Se faire repérer par le monde de la compétition et des sponsors, c’est déjà une étape. Il faut à présent montrer que vous rayonnez. Si vous dîtes que tel ou tel produit, utilisé de telle manière est très efficace, mais que personne ne vous entend, c’est comme si vous n’aviez rien dit.
Par l’intermédiaire d’un site internet, d’une revue ou d’un autre média, on accède facilement à un plus grand nombre de pêcheurs. Ce n’est pas obligatoire mais utile. Dans un but similaire, il est bon d’envoyer des photos aux magazines et nouer des contacts avec eux. Un magazine est friand et grand consommateur de photos. Mais attention, réservez leur des bonnes photos en exclusivité.

Avoir la « good attitude »

Cela peut vous paraître stupide, mais dans le domaine de la communication, il y a des choses à raconter. Les pêcheurs ne vous connaissant pas se feront une image de vous, composée avec des bribes et recollée avec des morceaux manquants. Le résultat final, infidèle, sera associé à la ou les marques que vous représentez. Au final, les gens se feront un film avec 2 photos, il vaut mieux qu’elles soient bonnes, non ?

TÂCHE COURTE 1
D'après le passage fourni, que faut-il réserver en exclusivité aux magazines ?

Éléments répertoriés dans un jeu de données
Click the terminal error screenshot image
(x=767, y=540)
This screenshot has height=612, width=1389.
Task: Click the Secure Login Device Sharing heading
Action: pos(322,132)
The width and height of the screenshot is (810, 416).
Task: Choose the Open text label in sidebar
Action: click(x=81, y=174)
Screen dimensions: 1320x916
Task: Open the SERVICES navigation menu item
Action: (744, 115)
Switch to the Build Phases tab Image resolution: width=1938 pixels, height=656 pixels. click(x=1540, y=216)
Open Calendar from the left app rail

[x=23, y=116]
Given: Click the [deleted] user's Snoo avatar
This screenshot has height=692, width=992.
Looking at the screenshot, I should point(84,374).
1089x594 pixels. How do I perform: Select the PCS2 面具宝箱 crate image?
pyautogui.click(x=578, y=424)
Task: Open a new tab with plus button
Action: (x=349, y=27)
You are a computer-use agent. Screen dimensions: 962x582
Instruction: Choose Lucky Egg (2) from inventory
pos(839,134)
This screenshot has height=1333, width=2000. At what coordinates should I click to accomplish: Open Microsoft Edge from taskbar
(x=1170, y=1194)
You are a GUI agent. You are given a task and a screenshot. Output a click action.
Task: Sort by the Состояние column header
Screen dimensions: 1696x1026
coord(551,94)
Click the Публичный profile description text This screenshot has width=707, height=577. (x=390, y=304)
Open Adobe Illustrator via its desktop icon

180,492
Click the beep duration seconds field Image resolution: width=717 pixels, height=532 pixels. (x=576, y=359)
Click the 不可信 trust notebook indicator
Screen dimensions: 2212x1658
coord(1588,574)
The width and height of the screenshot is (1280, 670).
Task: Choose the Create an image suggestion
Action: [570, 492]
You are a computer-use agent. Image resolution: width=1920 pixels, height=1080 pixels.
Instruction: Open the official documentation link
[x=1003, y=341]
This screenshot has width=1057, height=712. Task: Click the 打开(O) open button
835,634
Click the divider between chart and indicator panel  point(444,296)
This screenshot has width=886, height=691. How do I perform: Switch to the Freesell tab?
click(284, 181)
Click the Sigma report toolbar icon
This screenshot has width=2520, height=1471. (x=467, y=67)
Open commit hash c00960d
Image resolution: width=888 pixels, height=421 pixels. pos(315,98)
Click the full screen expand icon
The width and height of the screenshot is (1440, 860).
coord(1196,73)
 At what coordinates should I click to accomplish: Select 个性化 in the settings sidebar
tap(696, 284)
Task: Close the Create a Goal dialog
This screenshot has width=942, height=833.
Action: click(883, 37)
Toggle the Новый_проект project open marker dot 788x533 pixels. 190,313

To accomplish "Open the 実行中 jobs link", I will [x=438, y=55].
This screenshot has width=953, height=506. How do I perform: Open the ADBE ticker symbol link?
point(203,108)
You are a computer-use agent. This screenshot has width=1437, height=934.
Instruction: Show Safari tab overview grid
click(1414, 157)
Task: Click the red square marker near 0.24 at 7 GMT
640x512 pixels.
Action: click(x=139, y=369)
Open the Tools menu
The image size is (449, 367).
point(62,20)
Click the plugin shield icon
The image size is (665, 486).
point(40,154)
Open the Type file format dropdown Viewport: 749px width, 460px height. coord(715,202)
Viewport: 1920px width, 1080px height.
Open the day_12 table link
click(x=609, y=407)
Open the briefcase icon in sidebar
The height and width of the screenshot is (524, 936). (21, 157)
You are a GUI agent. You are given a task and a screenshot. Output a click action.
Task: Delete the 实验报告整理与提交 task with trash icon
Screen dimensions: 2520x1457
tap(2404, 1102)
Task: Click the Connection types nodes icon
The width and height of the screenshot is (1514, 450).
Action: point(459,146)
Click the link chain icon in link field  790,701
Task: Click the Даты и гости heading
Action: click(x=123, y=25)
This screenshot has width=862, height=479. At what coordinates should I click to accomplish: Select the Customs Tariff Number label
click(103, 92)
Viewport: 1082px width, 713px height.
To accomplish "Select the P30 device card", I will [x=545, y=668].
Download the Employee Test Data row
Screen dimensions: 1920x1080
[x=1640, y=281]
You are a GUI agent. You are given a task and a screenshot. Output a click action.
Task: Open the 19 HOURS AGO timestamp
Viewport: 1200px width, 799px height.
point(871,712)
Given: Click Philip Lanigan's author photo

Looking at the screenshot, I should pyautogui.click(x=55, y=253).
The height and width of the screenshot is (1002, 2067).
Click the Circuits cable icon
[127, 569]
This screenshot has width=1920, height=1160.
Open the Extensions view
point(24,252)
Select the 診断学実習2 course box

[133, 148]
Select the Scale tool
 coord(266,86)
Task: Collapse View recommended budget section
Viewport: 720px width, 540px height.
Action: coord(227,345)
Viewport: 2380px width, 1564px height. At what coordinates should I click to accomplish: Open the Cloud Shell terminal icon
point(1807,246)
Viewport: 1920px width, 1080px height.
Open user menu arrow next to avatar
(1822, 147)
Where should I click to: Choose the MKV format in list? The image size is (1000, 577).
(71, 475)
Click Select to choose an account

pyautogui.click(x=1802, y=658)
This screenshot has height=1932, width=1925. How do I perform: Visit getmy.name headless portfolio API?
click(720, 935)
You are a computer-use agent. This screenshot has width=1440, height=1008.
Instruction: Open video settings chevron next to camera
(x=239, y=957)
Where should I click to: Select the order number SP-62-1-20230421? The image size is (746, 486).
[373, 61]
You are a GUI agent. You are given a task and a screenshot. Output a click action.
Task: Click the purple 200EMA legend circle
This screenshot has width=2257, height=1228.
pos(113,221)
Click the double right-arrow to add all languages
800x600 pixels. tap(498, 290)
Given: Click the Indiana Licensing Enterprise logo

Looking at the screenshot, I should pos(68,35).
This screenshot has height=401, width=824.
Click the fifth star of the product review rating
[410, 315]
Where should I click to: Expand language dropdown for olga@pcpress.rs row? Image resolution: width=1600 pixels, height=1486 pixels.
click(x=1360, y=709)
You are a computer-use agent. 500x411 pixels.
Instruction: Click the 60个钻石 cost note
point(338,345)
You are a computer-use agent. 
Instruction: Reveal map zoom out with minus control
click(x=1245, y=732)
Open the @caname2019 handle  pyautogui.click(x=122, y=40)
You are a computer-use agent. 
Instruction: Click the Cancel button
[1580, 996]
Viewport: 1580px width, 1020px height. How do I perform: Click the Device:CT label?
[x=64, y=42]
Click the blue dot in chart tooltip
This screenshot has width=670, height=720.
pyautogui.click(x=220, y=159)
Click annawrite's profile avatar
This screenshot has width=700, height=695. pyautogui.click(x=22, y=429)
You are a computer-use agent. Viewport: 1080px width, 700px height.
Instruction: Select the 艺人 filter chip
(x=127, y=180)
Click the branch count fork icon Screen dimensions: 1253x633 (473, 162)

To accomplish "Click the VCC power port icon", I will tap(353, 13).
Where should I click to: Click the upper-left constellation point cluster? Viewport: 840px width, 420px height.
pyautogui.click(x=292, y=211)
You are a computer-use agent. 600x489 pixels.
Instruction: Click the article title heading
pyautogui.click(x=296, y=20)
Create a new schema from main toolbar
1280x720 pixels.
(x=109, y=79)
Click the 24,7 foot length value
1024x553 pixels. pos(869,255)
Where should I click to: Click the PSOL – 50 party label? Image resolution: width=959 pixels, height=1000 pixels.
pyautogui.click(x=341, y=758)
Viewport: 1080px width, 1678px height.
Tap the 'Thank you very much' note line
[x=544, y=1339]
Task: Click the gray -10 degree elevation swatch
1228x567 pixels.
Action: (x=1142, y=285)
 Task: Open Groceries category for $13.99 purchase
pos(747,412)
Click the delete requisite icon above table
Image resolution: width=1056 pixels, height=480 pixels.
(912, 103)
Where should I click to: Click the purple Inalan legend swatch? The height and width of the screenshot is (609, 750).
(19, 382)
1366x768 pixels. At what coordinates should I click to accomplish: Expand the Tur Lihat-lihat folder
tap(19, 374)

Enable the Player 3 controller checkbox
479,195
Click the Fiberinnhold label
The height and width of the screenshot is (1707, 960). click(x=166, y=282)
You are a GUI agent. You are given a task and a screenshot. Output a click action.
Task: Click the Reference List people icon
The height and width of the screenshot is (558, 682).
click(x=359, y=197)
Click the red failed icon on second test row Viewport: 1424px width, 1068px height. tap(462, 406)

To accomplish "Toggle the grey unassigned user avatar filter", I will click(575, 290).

TÂCHE COURTE 2
Extrayez des entrées chaque ligne où figure la chaîne « Create ».

RÉPONSE CORRECTE 1
De bonnes photos.

RÉPONSE CORRECTE 2
Task: Choose the Create an image suggestion
Task: Close the Create a Goal dialog
Create a new schema from main toolbar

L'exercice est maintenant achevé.